The RESTORE Act is slated to provide $315 million for projects in Mobile and Baldwin Counties in Alabama. The funding will be provided in cooperation with the Alabama Gulf Coast Recovery Council, and will be put towards projects related to infrastructure, economic development and environmental restoration.
Nearly 50 projects will be funded. The largest project includes $56 million for five road expansion projects in Baldwin County. Another $28 million will be put towards building a new facility in Mobile’s port, and $27 million will be put towards projects related to Aloe Bay. The funding will also include $21 million to redevelop the docks in Bayou La Batre.
Tens of millions of dollars will be put towards eliminating sewage overflows and improving water-sewer systems.
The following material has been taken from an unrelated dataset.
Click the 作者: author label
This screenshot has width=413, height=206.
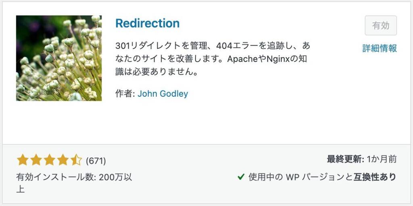(x=125, y=94)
The funding will come from penalties paid by companies in relation to the Deepwater Horizon oil disaster in 2010. The RESTORE Act set aside much of this money for programs and projects designed to restore and protect the economy and the environment along the Gulf Coast.
The first round of funding was announced on Wednesday. While expected to be the largest round, it will not be the last.
More than 400 projects were submitted by government entities, businesses and organizations. Projects that did not make the cut this round may be eligible for funding in future rounds, officials say.
Mobile County had more requests – nearly twice as many as Baldwin County. More requests for Mobile will be deferred to future rounds.
Among the water and sewer projects in Baldwin County, approximately $1 million will be allocated for a sewer overflow prevention plan in Fairhope.
In Mobile County, approximately $3.5 million will be put towards repairing the Perch Creek Area Sanitary Sewer Trunk Line. The repairs will use the trenchless pipe repair technology called CIPP, or Cured In Place Pipe.
An impressive $11.7 million will be put towards the restoration of the Three Mile Creek Watershed. Another $5.3 million will fund water system distribution upgrades in Bayou La Batre. The city will replace 86,200 linear feet of 2″ water lines with 6″ or larger lines. The goal of the project is to protect against fires and improve water pressure.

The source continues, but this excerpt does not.